Es wird jedoch auch bereits deutlich, welche Einflussmöglichkeiten jeder von uns bei jeder einzelnen (Kauf-)Entscheidung aufs neue hat, in dem er bewußt oder unbewußt, die eine oder die andere Lieferkette eines Produktes wählt, ganz ohne jede Aktivität vom Gesetzgeber abwarten zu müssen.
Auch will ich im positiven Sinne hervorheben, dass jeder Einzelne, über die unterschiedlichsten Rollen die wir haben, viele und unterschiedlichste Wirkunsmöglichkeiten hat.
Am Beispiel Schnittblumen lassen sich die Rollen andeutungsweise durchspielen….
– Blumen für den eigenen Haushalt
– Für den Verein entsprechend einkaufen
– Als Mitarbeiter bewußten Einkauf anstossen
– Als Abteilungsleiter oder Geschäftsführer so entscheiden
– Als lokaler Händler den Einkauf bewuß gestalten
Da der Zielkonflikt zwischen Kundenerwartung der Vielfalt und ggf. mindestens dem eigenen Klimabewßtsein nicht von der Hand zuweisen ist – könnte eine unternehmerisch pragmatische Lösung hier sein: die ungünstigste Lieferkette bewußt auszuschliessen und die verbleibenden Alternativen für die Kunden sichtbar zu machen. Ein solches Wahrnehmen der Händlerverantwortung wird hoffentlich immer stärker von Kundenseite, sowohl nachgefragt und erwartet, als auch honoriert werden. Für den Kunden/Konsumenten spielt der Händler und mit ihm die Transparenz über die Lieferkette eine entscheidende Rolle um die Komplexität der Fragestellungen (für den Kunden/ Verbraucher) erst handhabbar zumachen.
Ich habe nicht eure Antworten – meine Fragen habe ich schonmal
Ein Fragenpaket, das für alle Ebenen und alle Rollen Gültigkeit haben, zeigt die folgende Zusammenstellung auf.
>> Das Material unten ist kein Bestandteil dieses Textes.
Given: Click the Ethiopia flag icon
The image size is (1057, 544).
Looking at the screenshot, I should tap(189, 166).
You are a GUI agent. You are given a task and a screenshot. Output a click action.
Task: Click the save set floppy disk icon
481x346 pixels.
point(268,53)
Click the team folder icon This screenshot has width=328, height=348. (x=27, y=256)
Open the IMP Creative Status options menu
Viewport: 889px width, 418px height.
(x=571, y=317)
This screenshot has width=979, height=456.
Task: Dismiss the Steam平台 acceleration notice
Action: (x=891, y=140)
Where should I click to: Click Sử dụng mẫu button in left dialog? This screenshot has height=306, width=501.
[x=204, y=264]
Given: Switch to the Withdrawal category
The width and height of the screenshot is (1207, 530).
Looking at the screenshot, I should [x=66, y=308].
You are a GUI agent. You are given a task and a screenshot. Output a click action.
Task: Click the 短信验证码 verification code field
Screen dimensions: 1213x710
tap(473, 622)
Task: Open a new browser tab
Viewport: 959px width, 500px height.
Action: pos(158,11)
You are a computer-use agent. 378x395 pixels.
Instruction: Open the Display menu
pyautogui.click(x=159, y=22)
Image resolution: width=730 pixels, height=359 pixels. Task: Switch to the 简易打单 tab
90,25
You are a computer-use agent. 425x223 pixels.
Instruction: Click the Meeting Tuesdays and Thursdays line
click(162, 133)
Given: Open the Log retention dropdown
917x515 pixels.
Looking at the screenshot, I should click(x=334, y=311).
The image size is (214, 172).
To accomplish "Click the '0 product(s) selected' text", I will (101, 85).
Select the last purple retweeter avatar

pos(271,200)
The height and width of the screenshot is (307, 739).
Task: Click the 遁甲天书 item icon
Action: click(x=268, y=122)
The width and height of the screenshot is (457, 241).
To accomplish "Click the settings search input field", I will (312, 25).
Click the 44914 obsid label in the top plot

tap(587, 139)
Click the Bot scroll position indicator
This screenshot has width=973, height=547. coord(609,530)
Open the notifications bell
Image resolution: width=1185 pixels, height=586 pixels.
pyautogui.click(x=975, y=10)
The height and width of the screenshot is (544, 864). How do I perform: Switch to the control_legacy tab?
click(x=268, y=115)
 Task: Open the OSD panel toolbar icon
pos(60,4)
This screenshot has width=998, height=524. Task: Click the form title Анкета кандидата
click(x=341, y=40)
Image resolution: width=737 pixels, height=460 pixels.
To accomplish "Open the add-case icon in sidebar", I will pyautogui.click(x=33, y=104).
Ob und wie die Politik in diesem konkreten Beispiel der Schnittblumen aktiv werden könnte, steht für mich noch nicht eindeutig fest. Auch wenn das Thema der Besteuerung von Flugbenzin hier auf der Hand liegt. Ein anderer Gedanke hierzu wird im Artikel “Fliegen als Wegbereiter für algenbasierter Treibstoffe” andiskutiert.